[Aangeleverd fragment]:

Het paarse begrotingsparcours was goed tot zeer goed - Andreas Tirez
Vorige week was er weer wat commotie rond de sale-and-lease-back operaties van de paarse regeringen (1999-2007). Bij die operaties werden overheidsgebouwen verkocht en onmiddellijk terug gehuurd. Deze week bleek dat een paar van die gebouwen quasi leeg staan, terwijl de huur nog steeds loopt.
De sale-and-lease-back operaties worden graag gebruikt om het paarse begrotingsbeleid te bekritiseren, ook door mensen uit de huidige meerderheid. Nochtans liep paars een veel beter begrotingsparcours dan de huidige regering zal doen. Over de achtjarige regeerperiode zakte de schuldgraad van 114 procent in 1999 naar 87 procent in 2007 of een reductie met 27 procent (gebaseerd op herziene cijfers). Daarmee deed België het veel beter dan elders. In onze buurlanden en de Scandinavische landen daalde de schuld tijdens die periode gemiddeld met slechts 9 procent, of drie keer lager dan bij ons.
Als je dat vergelijkt met de huidige regering dan is het verschil groot. De verwachting is dat de schuld tijdens deze regeerperiode zal afnemen met nauwelijks 6 procent; bovendien zal ze boven 100 procent blijven. In dezelfde selectie van landen zal de schuld dalen met gemiddeld ruim 7 procent.
De eenmalige maatregelen onder paars, die er wel degelijk waren, verklaren die verschillen tussen de paarse en de huidige regering nauwelijks. De eenmalige maatregelen waren immers netto goed voor nog geen tiende van de totale schuldreductie onder paars (er waren overigens ook eenmalige tegenvallers). Het overgrote deel werd dus behaald door andere dan eenmalige maatregelen.
Ook de zogenaamde sterke conjunctuur onder de paarse regeringen moet genuanceerd worden. De gemiddelde jaarlijkse groei onder paars was met 2,3 procent zelfs iets lager dan in de andere genoemde landen. Desondanks was onze schuldreductie toen dus veel groter.
De conjunctuur is wel een belangrijke verklaring voor de lagere schuldafbouw onder deze regering. De gemiddelde jaarlijkse groei voor deze regeerperiode wordt door de Europese Commissie geschat op 1,6 procent. Dat is bezwaarlijk een hoogconjunctuur. Het is bovendien een half procent lager dan in de andere genoemde landen. Dat uit zich voor België dan ook in een lagere schuldreductie.

[Opgeslagen gegevens]:

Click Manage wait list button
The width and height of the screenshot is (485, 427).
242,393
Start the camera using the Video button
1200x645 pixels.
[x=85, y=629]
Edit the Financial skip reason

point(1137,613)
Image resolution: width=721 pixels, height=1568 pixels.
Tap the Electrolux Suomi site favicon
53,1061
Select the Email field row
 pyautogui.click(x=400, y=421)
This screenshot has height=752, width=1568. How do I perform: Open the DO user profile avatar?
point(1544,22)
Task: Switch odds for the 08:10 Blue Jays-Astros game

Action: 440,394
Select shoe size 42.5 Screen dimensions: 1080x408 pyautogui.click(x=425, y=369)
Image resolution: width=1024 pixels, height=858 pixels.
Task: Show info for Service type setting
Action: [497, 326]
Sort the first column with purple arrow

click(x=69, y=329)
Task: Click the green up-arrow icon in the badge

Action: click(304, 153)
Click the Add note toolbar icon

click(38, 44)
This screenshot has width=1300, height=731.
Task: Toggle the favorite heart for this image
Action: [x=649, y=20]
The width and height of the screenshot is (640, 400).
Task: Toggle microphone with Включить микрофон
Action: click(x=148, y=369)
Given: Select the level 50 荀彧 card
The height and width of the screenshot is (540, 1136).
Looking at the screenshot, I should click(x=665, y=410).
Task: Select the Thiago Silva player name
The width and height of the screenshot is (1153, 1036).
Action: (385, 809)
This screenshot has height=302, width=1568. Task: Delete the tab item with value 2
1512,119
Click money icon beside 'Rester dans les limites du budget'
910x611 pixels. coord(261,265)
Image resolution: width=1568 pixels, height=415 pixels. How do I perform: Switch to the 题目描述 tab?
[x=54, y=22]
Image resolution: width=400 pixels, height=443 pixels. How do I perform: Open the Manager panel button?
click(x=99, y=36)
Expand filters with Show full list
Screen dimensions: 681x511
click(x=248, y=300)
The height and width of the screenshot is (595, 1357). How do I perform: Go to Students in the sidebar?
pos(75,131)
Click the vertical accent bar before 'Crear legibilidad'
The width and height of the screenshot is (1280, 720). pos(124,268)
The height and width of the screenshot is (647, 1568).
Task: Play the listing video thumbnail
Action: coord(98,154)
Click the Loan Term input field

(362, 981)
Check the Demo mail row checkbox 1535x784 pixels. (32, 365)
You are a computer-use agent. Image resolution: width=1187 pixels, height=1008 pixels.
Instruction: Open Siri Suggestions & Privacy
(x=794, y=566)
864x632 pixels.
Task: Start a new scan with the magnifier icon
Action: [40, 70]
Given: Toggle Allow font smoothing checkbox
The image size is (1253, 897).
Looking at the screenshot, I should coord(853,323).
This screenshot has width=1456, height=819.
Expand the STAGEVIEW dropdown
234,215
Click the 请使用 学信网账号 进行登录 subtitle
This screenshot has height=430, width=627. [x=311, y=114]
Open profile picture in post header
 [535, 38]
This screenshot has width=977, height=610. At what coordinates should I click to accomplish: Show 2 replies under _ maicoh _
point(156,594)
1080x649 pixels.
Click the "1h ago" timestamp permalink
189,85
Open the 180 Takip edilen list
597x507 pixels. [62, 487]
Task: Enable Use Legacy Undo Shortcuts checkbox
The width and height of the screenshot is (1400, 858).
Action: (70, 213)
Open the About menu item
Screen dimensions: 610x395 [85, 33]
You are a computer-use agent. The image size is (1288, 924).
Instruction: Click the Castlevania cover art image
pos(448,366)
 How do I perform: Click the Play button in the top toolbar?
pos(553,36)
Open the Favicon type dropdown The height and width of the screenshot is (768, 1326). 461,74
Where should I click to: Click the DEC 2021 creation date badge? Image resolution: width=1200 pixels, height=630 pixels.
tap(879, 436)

[Opdrachten]:
1. Neem het stuk over het paarse begrotingsbeleid opnieuw over, beginnend bij "Het paarse begrotingsparcours" en doorlopend tot en met "nog steeds loopt.", en vervang daarin "overheidsgebouwen" door "staatsgebouwen".
2. Schrijf het stuk over het paarse begrotingsbeleid verder, te beginnen na de laatste zin.

[Genummerde antwoorden]:
1.
Het paarse begrotingsparcours was goed tot zeer goed - Andreas Tirez
Vorige week was er weer wat commotie rond de sale-and-lease-back operaties van de paarse regeringen (1999-2007). Bij die operaties werden staatsgebouwen verkocht en onmiddellijk terug gehuurd. Deze week bleek dat een paar van die gebouwen quasi leeg staan, terwijl de huur nog steeds loopt.

2.
De sterke paarse begrotingsparcours schuldreductie wordt ten slotte vaak geminimaliseerd door te verwijzen naar de daling van het primaire saldo, het begrotingssaldo zonder de intrestbetalingen. Dat saldo werd onder de regeringen Dehaene opgebouwd. De vier jaren daarna, onder paars-groen, halveerde dat saldo, van 6,5 procent in 2000 tot 3,5 procent in 2003, om daarna licht te herstellen.
Maar ook op dit vlak deed België het veel beter dan in onze buurlanden en de Scandinavische landen. Daar daalde het primaire saldo immers van gemiddeld 5 procent in 2000 tot 0.5 procent in 2003, een veel sterkere daling dan in België. Daarna herstelde het saldo tot gemiddeld bijna 3,5 procent.
Globaal genomen was het begrotingsparcours van paars dus goed tot zeer goed. De huidige regering doet het op dit vlak maar matig. Dat betekent niet dat het paars begrotingsbeleid niet beter kon. Zeker op het einde van paars was de rek eruit en had de regering meer kunnen en moeten doen. Maar met een schuld die snel gezakt was tot onder 90 procent werd België al lang niet meer beschouwd als het kneusje van de Europese klas, waardoor de druk van de ketel ging.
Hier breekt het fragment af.